- [PROVIDED INFORMATION]:
>> Begin

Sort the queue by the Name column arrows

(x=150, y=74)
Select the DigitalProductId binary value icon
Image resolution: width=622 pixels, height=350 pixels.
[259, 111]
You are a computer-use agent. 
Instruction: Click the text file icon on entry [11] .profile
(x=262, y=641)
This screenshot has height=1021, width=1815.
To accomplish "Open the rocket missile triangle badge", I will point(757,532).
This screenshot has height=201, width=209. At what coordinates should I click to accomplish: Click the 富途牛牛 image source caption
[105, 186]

>> End
>> Begin

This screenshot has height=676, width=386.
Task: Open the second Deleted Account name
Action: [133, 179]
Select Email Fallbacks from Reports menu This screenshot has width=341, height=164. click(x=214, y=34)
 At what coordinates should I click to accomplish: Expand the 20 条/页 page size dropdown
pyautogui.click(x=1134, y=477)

>> End

- [THE PROBLEM]: Print the material from the line with "At what coordinates should I click to accomplish: Expand" up to and including the line with "pyautogui.click(x=1134, y=477)", with each line copied unchanged.

- [SOLUTION FOR THIS PROBLEM]:
 At what coordinates should I click to accomplish: Expand the 20 条/页 page size dropdown
pyautogui.click(x=1134, y=477)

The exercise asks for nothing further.